▸ **Aim of the task**
Copy out, unchanged, every line of the records from the one containing "Screen dimensions: 795x528" down to the one containing "tap(1372, 115)", including both of those lines.

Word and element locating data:

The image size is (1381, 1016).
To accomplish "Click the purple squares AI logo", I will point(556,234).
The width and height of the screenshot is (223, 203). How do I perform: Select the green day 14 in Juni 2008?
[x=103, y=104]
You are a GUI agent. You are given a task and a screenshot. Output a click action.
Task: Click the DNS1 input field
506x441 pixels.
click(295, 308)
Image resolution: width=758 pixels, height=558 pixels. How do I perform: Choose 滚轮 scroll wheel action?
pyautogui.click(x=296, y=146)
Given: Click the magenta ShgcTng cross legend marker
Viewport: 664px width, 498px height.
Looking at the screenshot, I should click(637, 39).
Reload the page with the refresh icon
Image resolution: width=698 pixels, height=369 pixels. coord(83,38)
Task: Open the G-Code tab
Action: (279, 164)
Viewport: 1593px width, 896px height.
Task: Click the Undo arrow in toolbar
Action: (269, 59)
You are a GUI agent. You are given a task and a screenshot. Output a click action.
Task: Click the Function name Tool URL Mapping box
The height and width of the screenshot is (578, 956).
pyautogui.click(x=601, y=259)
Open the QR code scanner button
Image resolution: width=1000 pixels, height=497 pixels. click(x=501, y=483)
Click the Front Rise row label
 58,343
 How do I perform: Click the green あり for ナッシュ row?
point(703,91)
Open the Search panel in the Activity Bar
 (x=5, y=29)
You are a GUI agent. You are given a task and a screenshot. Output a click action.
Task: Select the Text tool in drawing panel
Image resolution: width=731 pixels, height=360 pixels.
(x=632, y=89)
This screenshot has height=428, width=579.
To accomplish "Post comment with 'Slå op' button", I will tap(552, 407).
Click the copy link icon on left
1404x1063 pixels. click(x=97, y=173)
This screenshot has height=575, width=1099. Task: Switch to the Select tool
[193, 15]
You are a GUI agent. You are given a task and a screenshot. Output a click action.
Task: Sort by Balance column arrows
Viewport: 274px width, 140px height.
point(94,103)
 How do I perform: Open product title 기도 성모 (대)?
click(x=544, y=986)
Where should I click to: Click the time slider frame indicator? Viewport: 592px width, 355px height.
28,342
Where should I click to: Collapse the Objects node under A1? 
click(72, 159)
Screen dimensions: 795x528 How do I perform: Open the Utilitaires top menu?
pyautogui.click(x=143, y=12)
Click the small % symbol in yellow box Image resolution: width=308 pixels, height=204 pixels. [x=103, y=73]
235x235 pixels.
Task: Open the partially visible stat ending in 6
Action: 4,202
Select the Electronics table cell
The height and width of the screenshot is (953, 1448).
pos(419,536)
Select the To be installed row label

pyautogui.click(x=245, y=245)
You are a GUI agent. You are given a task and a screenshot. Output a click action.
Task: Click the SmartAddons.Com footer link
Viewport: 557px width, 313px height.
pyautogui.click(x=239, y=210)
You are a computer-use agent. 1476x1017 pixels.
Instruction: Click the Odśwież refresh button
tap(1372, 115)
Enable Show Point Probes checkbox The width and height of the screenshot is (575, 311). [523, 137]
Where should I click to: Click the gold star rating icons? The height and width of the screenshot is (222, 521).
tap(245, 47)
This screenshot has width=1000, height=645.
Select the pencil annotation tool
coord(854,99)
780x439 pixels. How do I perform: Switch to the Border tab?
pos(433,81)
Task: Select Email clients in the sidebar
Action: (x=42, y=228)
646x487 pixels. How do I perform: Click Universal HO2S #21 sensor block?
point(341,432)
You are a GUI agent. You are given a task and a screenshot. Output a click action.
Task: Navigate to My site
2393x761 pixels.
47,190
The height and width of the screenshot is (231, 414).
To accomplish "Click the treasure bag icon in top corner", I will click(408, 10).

▸ **Answer to this exercise**
Screen dimensions: 795x528 How do I perform: Open the Utilitaires top menu?
pyautogui.click(x=143, y=12)
Click the small % symbol in yellow box Image resolution: width=308 pixels, height=204 pixels. [x=103, y=73]
235x235 pixels.
Task: Open the partially visible stat ending in 6
Action: 4,202
Select the Electronics table cell
The height and width of the screenshot is (953, 1448).
pos(419,536)
Select the To be installed row label

pyautogui.click(x=245, y=245)
You are a GUI agent. You are given a task and a screenshot. Output a click action.
Task: Click the SmartAddons.Com footer link
Viewport: 557px width, 313px height.
pyautogui.click(x=239, y=210)
You are a computer-use agent. 1476x1017 pixels.
Instruction: Click the Odśwież refresh button
tap(1372, 115)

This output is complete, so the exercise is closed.